Open Inkognitoo opened this issue 6 years ago • 18 comments

If I understand correctly, here it is possible to leave wishes to the third version of the framework?

I very much need possibility to register the getter or the setter redefining default for any property of a model storing in a database Now you have to do it through filters or afterFind(). This is not convient That's how it looks like, for example, laravel: https://laravel.com/docs/5.6/eloquent-mutators#accessors-and-mutators


Если я правильно понимаю, здесь можно оставить пожелания к третьей версии фреймворка?

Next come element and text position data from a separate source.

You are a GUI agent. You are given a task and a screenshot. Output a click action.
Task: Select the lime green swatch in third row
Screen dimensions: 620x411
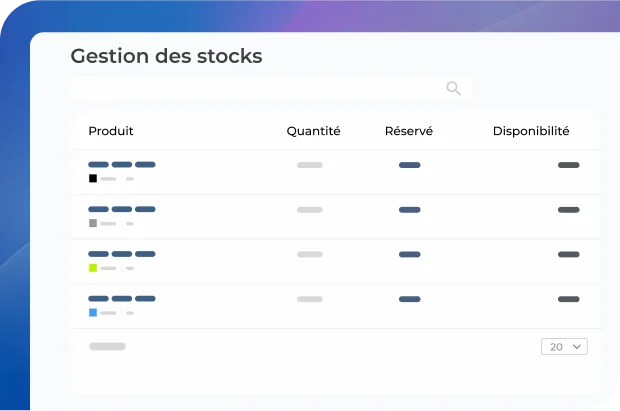point(93,268)
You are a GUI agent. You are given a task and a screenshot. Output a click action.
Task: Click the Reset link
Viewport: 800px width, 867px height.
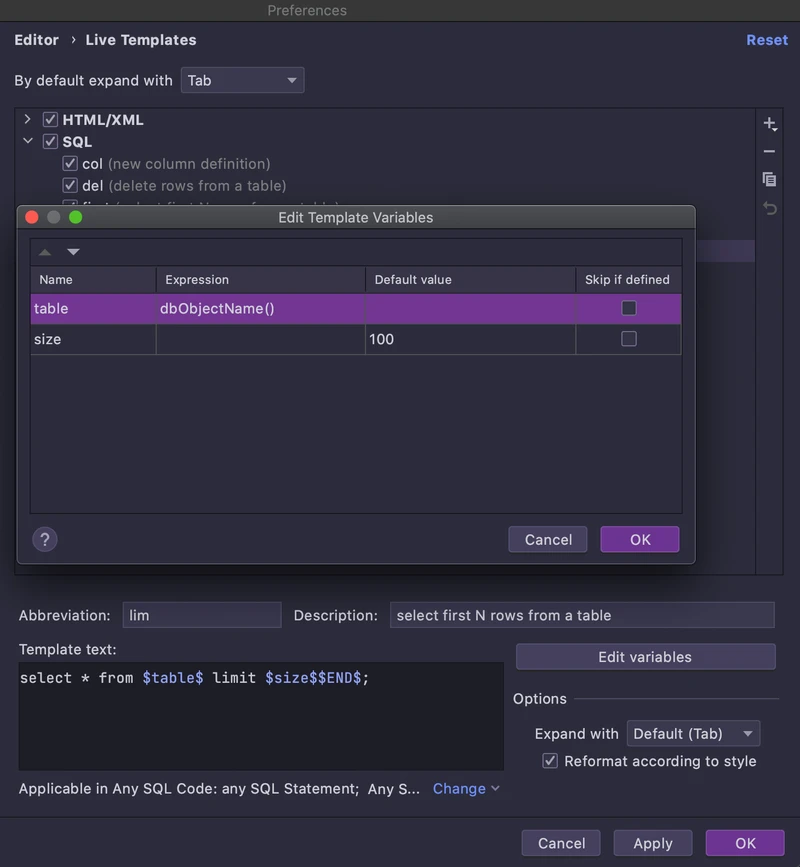pos(767,40)
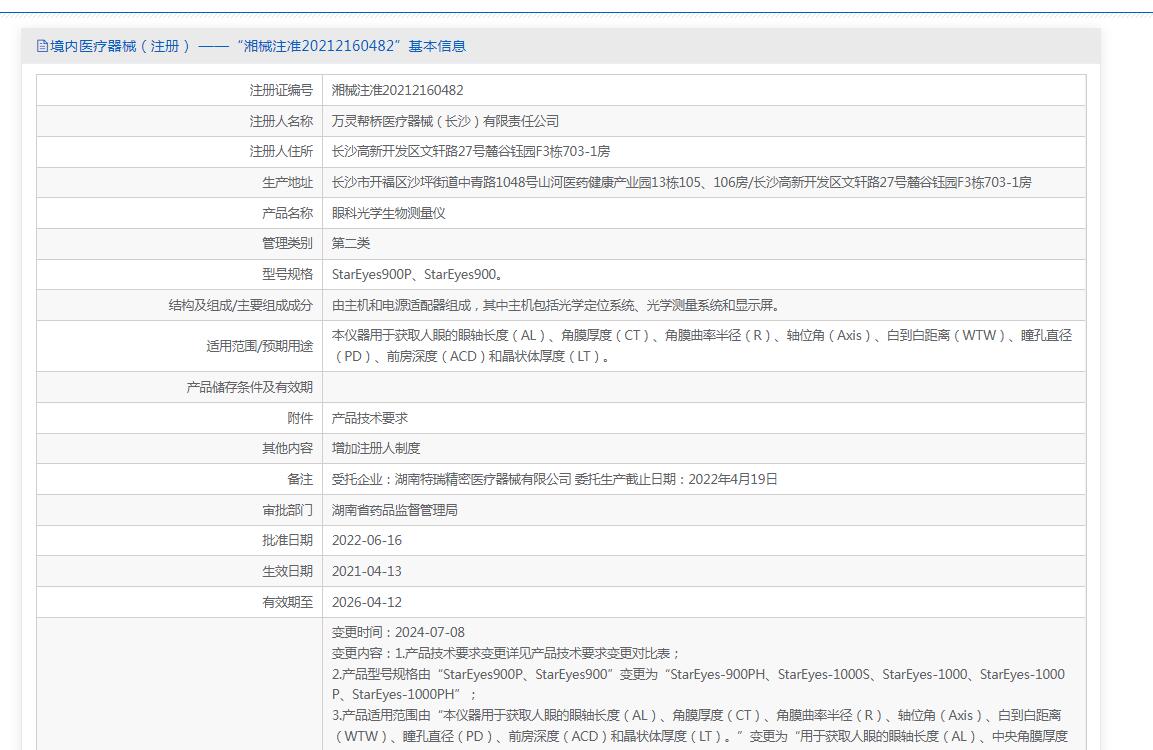Click the 第二类 management category value

[351, 243]
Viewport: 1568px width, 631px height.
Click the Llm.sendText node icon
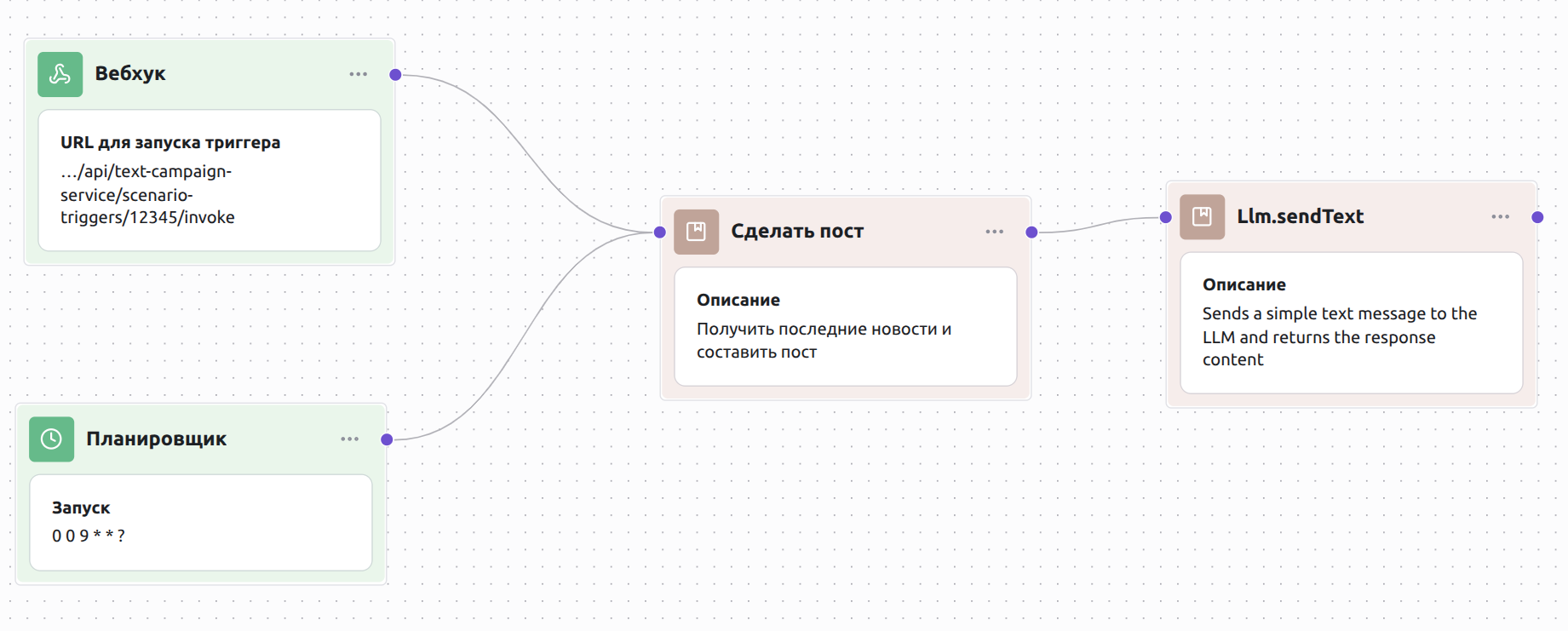(1202, 217)
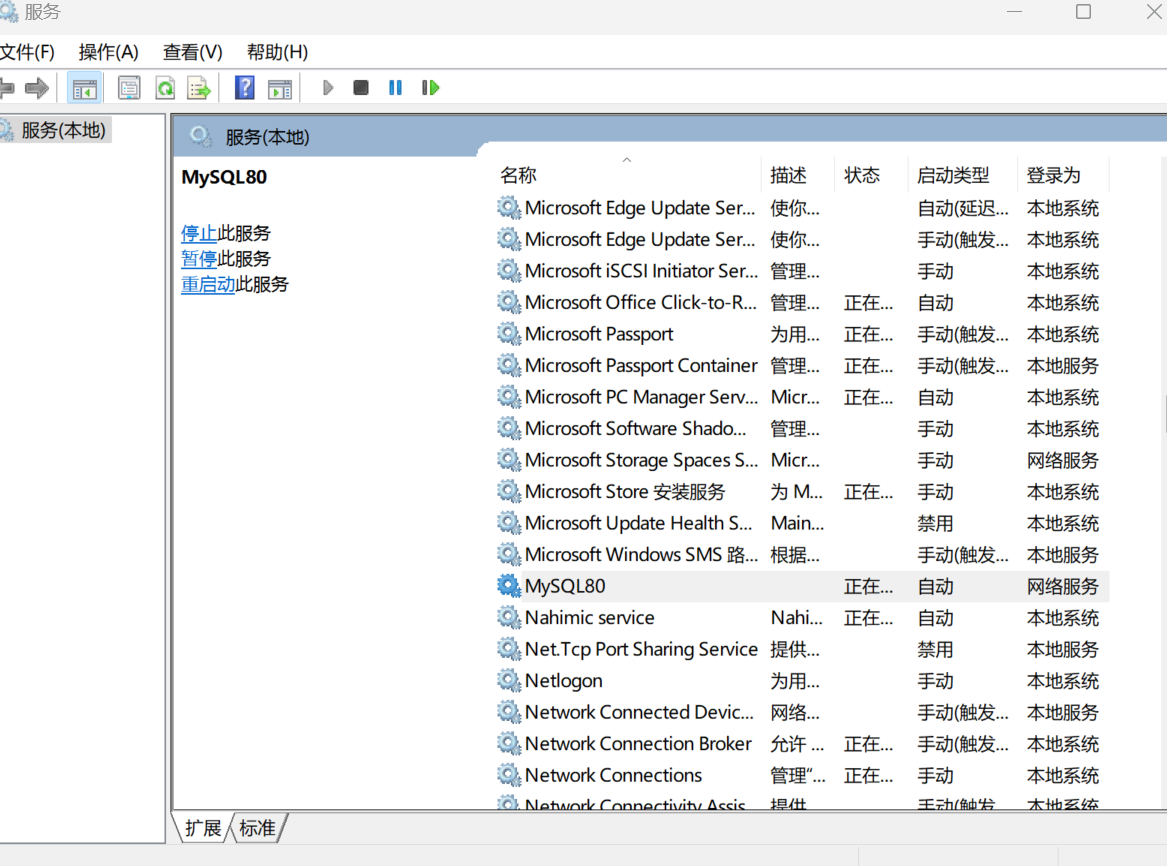The width and height of the screenshot is (1167, 866).
Task: Click the pause service icon
Action: coord(395,87)
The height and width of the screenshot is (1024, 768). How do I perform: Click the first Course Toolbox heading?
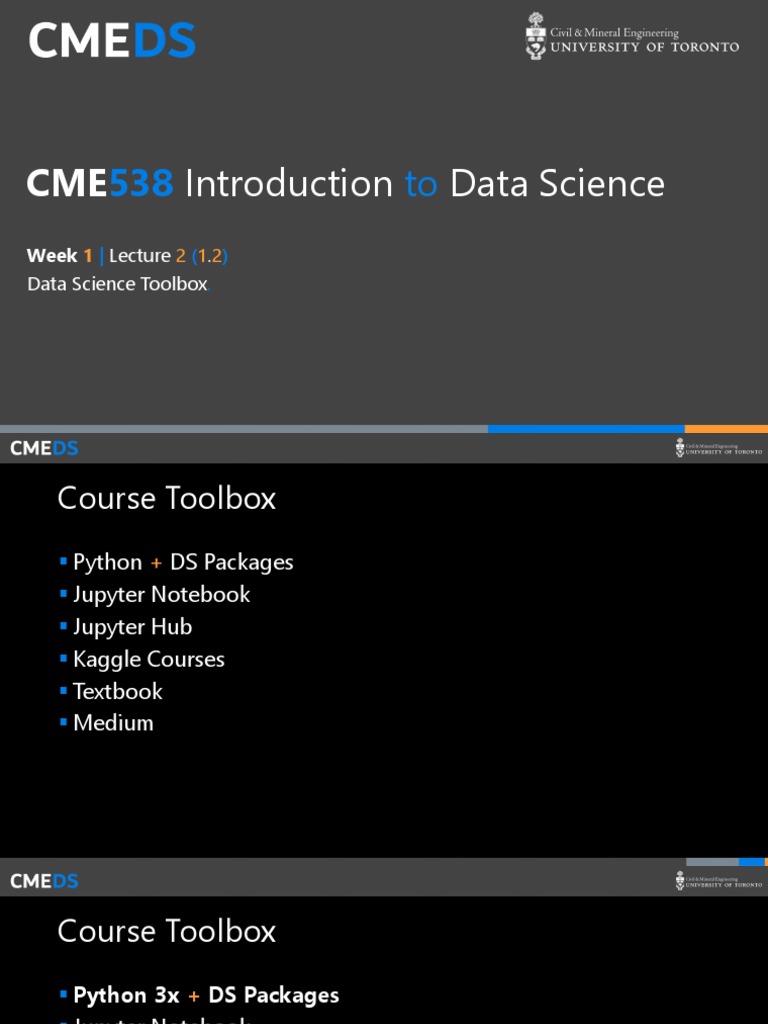tap(167, 498)
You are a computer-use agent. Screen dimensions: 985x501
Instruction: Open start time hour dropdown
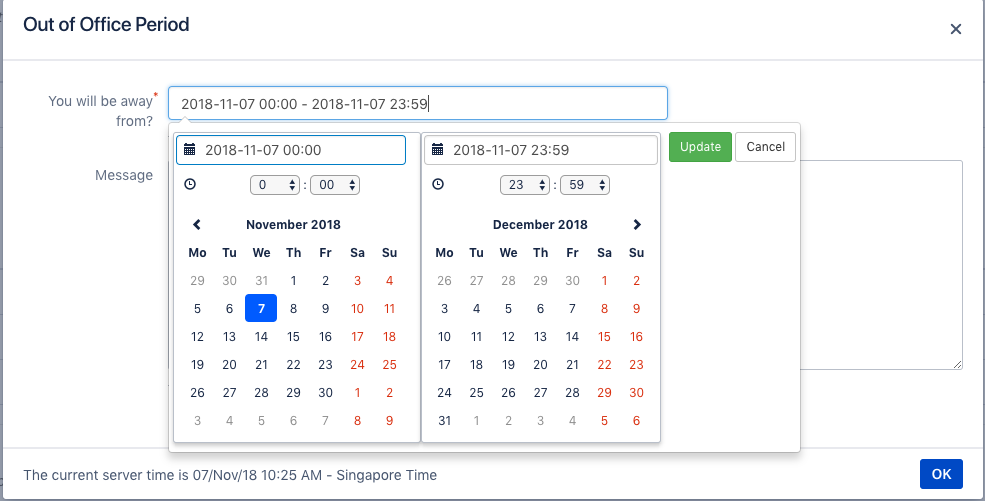275,185
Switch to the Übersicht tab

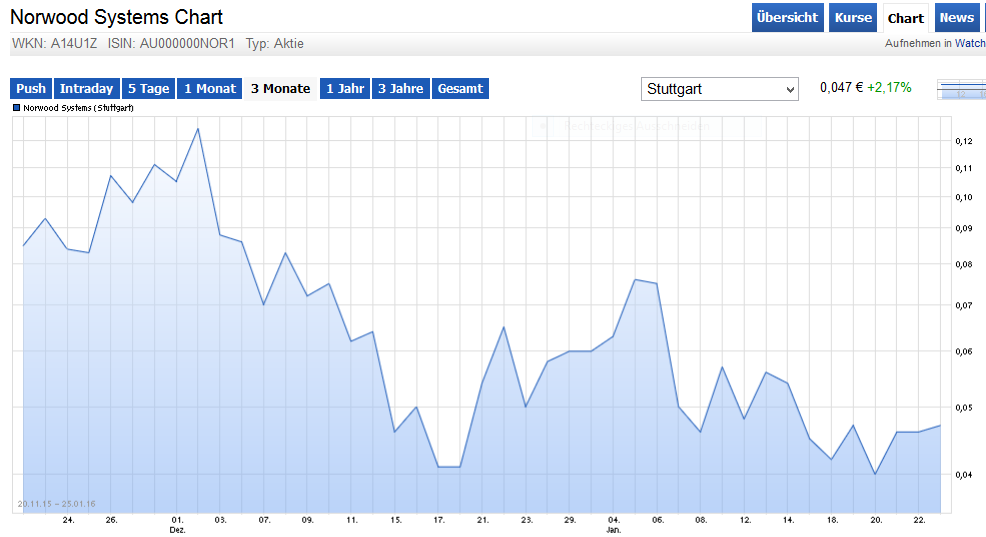coord(788,18)
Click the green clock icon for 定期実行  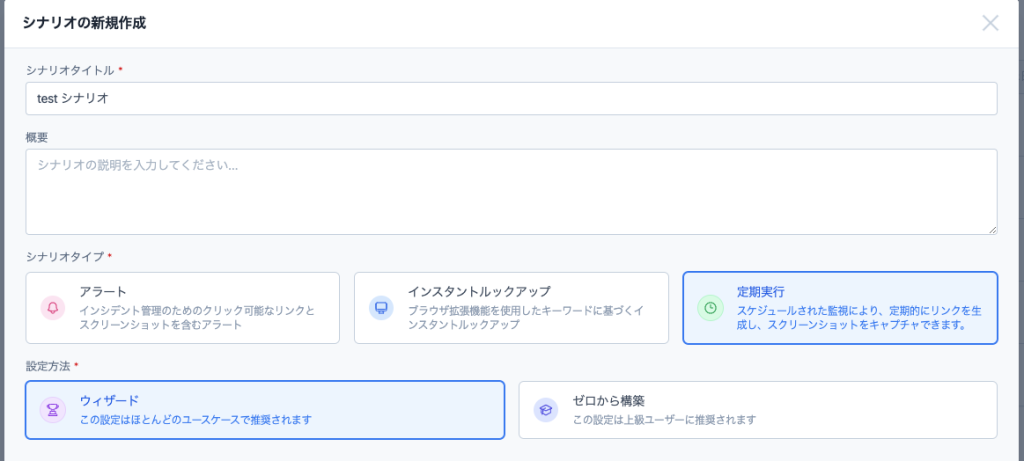coord(709,308)

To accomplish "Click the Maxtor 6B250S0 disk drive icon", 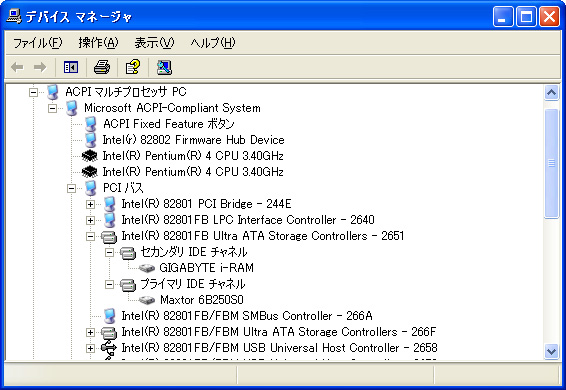I will coord(147,300).
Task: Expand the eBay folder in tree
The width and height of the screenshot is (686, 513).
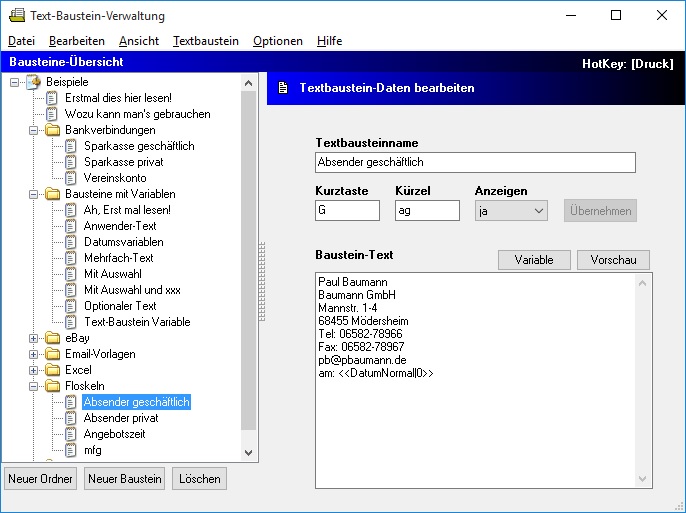Action: tap(34, 338)

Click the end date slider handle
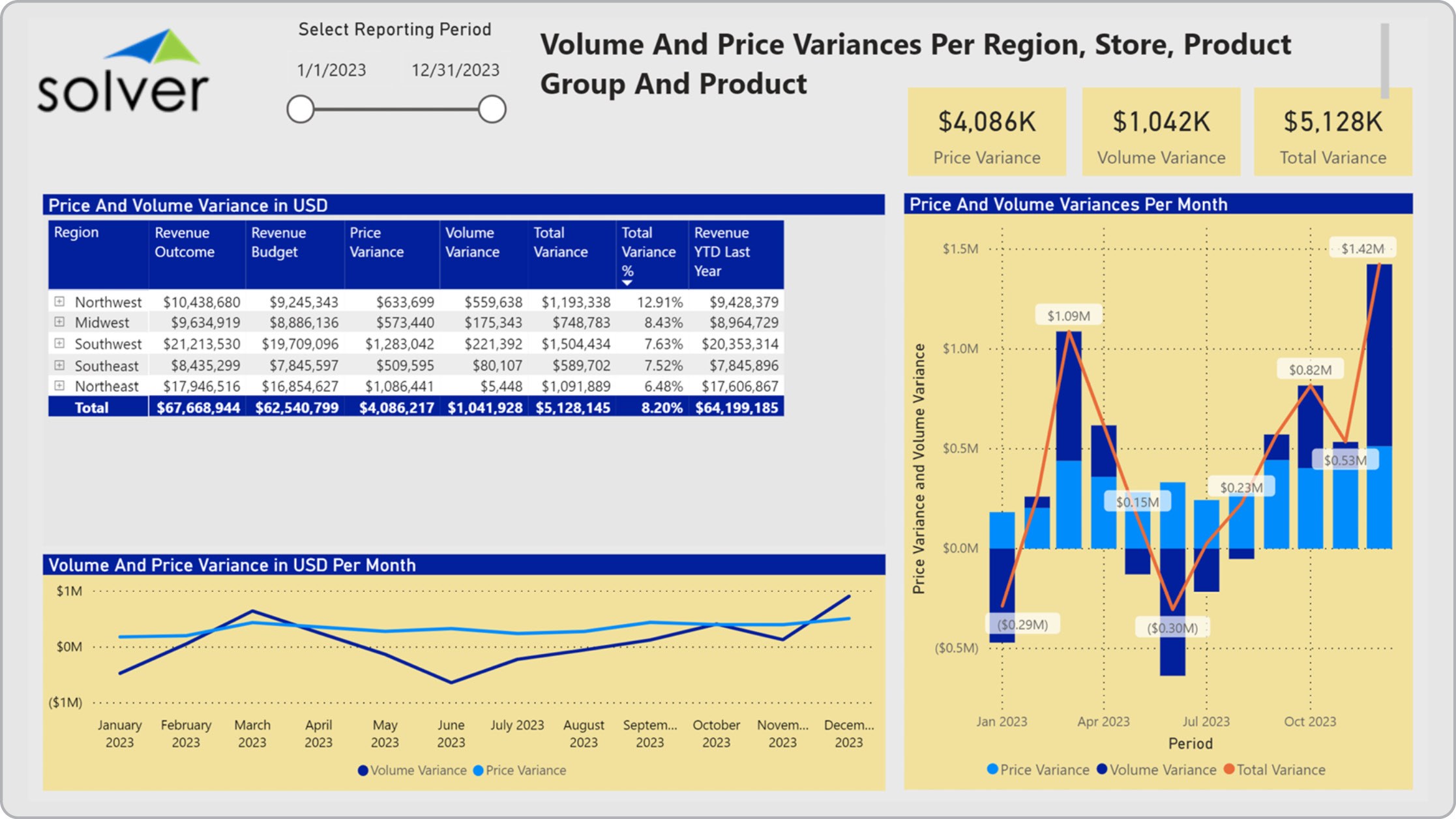point(492,109)
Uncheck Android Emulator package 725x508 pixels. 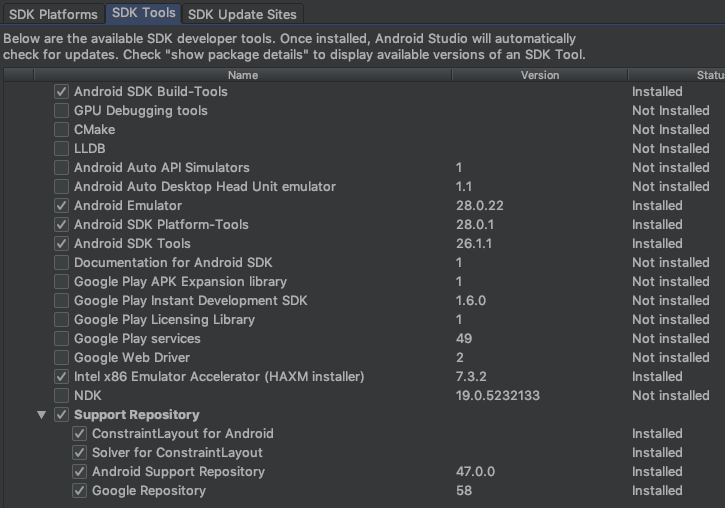point(62,206)
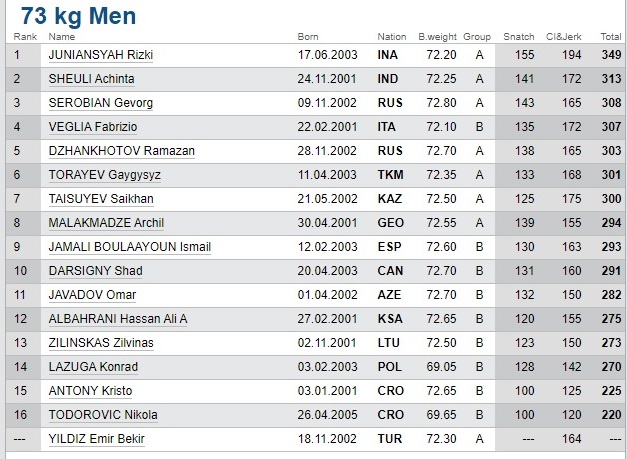Select VEGLIA Fabrizio name link
The height and width of the screenshot is (459, 627).
tap(95, 127)
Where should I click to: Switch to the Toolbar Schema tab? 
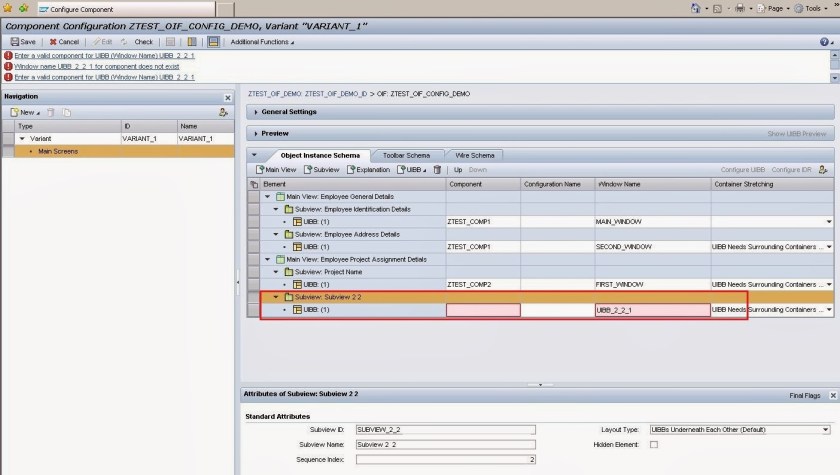[x=406, y=155]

Очень не хватает возможности прописать свой геттер или сеттер переопределяющий дефолтный для какого-то свойства модели хранящего в бд Приходится изворачиваться через фильтры или afterFind Вот так это выглядит например, у laravel: https://laravel.com/docs/5.6/eloquent-mutators#accessors-and-mutators

Inkognitoo avatar Jul 04 '18 08:07 Inkognitoo

Sounds like a good idea to me. Any idea on how to implement that?

samdark avatar Jul 04 '18 10:07 samdark

Something like this in BaseActiveRecord

    /**
     * PHP getter magic method.
     * This method is overridden so that attributes and related objects can be accessed like properties.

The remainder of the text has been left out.